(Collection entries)

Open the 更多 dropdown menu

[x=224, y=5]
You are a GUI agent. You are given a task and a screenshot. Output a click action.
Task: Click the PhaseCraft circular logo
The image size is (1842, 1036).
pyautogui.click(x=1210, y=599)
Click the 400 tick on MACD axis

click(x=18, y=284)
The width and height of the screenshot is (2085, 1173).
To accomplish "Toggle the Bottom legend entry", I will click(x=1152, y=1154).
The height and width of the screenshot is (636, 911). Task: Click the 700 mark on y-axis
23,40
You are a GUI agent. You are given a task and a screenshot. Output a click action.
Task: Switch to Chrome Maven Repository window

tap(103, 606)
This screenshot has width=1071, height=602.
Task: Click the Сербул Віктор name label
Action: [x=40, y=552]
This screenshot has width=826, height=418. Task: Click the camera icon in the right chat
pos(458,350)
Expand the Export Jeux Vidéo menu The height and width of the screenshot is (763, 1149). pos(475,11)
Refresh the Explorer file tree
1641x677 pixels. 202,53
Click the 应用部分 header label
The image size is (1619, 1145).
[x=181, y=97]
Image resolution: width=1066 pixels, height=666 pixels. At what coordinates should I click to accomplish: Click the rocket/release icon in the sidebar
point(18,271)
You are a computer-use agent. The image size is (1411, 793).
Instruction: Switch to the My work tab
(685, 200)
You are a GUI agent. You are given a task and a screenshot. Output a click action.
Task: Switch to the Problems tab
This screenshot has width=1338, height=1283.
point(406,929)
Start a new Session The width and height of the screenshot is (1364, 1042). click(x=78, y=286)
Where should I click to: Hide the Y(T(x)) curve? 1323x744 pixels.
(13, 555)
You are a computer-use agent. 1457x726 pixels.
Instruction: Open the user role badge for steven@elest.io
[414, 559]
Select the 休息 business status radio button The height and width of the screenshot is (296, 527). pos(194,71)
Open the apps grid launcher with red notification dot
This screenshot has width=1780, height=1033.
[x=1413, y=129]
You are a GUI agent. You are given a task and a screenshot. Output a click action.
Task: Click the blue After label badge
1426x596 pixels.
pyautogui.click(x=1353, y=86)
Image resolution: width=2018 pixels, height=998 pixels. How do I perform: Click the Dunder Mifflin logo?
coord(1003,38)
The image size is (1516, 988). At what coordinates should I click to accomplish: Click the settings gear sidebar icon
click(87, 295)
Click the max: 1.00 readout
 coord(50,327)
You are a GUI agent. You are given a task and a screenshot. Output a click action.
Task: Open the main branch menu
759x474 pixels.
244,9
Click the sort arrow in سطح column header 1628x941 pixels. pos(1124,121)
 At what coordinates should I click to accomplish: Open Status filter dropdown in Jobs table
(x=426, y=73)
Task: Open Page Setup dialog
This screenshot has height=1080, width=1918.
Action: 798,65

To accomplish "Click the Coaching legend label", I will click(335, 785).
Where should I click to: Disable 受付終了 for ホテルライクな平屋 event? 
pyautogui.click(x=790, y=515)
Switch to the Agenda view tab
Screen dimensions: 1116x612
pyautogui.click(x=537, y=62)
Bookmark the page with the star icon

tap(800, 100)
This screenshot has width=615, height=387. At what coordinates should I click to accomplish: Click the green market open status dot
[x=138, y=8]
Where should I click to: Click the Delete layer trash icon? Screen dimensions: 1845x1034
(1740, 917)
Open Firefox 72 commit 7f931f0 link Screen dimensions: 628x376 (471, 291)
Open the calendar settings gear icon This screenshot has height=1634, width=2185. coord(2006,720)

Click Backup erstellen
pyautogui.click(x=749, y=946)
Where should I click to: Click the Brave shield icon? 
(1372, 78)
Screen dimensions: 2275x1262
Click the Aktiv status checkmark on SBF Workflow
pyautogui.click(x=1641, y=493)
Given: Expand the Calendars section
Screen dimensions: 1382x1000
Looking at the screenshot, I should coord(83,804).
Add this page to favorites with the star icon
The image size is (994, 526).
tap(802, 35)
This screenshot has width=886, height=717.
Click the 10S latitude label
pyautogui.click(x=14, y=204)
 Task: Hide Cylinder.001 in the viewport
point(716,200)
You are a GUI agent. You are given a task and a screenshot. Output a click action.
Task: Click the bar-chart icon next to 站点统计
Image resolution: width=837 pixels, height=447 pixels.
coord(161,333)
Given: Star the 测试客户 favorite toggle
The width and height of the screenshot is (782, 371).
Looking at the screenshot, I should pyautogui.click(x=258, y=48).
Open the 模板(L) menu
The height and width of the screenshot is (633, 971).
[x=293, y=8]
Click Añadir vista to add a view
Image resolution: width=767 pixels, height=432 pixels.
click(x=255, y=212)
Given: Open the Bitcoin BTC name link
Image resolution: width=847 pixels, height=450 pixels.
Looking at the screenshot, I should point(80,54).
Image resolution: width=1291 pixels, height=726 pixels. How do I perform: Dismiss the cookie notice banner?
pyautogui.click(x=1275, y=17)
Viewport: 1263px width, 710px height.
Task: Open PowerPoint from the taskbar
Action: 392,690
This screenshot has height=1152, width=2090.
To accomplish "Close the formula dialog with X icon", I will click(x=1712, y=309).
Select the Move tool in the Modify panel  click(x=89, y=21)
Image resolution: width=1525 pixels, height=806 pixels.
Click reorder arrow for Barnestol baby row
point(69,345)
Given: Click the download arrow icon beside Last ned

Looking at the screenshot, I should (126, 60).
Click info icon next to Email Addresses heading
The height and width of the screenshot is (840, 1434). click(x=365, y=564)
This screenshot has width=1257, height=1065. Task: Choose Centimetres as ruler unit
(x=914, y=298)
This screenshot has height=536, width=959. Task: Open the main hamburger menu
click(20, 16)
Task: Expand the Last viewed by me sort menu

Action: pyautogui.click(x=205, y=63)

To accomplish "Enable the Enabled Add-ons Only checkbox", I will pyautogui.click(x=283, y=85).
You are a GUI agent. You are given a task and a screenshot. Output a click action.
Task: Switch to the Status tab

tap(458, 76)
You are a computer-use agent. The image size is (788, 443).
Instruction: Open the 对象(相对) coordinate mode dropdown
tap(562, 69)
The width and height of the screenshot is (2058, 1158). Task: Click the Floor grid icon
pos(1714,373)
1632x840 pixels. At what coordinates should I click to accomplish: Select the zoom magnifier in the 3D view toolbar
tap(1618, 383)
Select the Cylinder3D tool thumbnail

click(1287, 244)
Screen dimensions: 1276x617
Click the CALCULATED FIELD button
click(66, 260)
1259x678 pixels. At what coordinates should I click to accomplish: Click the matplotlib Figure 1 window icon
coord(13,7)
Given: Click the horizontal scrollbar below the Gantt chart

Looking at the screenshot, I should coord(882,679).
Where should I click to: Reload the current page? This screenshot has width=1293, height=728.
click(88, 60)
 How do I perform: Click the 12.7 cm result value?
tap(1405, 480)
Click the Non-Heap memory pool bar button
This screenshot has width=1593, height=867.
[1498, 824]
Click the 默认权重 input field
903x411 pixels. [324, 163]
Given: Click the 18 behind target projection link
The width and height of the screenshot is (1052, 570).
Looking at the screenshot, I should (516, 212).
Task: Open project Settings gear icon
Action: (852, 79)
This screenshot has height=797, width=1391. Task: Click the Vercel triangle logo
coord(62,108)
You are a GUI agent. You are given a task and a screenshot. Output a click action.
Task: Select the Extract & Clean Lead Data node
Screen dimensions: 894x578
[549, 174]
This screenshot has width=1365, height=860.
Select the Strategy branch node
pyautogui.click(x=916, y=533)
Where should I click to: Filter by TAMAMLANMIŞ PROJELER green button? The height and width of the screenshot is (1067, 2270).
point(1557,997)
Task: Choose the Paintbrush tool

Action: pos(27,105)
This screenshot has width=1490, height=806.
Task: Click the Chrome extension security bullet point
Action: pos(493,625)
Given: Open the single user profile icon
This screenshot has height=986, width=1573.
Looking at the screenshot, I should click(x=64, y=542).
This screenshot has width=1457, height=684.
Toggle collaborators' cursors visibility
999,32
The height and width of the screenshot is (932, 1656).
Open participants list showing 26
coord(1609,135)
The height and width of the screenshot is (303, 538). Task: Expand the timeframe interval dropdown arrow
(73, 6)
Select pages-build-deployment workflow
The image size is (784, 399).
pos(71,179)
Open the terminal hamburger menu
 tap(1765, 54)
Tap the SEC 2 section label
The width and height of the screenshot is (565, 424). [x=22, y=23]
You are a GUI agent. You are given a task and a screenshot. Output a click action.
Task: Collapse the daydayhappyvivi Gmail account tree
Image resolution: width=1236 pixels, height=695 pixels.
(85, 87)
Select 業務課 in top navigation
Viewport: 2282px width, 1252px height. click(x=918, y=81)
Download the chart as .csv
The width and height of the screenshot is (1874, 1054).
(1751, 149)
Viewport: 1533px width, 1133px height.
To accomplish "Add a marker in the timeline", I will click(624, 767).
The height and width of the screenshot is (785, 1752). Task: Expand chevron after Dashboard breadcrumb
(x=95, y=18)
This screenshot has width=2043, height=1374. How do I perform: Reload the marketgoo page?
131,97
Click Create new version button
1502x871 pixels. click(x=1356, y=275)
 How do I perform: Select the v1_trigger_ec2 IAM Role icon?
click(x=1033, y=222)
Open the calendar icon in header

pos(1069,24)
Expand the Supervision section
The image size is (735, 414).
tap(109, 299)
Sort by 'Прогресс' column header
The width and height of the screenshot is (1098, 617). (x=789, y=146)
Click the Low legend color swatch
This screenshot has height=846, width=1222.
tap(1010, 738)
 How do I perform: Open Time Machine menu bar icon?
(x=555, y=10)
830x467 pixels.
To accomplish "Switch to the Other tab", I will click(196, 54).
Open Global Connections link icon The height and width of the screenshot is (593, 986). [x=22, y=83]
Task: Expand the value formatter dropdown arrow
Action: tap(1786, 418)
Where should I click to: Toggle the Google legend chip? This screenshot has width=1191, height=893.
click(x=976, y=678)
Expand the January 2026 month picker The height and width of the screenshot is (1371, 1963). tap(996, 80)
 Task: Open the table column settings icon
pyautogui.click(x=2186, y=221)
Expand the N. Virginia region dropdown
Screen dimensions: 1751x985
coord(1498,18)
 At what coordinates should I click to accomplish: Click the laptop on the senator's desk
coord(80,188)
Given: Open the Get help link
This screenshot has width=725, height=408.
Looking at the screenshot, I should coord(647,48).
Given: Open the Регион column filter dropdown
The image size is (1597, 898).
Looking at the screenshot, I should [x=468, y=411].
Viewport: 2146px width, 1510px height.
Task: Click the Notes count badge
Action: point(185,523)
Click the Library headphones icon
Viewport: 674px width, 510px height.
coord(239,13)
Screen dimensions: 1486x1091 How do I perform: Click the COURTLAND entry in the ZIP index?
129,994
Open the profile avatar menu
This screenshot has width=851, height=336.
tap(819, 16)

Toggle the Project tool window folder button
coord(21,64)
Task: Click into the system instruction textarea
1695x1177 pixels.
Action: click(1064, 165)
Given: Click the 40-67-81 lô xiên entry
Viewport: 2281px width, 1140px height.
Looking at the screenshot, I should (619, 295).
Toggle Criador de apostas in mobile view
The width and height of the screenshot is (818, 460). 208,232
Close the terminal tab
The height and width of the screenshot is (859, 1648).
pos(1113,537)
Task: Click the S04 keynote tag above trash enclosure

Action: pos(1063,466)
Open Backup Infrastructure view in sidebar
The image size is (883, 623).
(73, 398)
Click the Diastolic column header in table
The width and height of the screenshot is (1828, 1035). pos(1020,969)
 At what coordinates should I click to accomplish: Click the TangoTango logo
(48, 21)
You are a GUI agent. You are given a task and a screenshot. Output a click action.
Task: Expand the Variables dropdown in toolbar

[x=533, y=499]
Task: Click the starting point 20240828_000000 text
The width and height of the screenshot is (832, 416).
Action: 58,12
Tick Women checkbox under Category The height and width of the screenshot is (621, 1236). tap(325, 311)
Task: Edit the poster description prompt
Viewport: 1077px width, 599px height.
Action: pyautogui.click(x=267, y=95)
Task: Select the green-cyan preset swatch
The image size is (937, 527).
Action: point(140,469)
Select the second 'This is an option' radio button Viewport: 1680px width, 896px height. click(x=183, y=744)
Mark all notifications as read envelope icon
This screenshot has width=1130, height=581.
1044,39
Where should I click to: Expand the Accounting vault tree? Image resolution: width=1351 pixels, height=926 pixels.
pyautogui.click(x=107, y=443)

The task: Could you retype exactly the lines above, starting at the line that contains "Task: Choose the Paintbrush tool" and ending at the line that contains "The height and width of the screenshot is (932, 1656).", and nothing more?

Reply:
Task: Choose the Paintbrush tool

Action: pos(27,105)
This screenshot has width=1490, height=806.
Task: Click the Chrome extension security bullet point
Action: pos(493,625)
Given: Open the single user profile icon
This screenshot has height=986, width=1573.
Looking at the screenshot, I should click(x=64, y=542).
This screenshot has width=1457, height=684.
Toggle collaborators' cursors visibility
999,32
The height and width of the screenshot is (932, 1656).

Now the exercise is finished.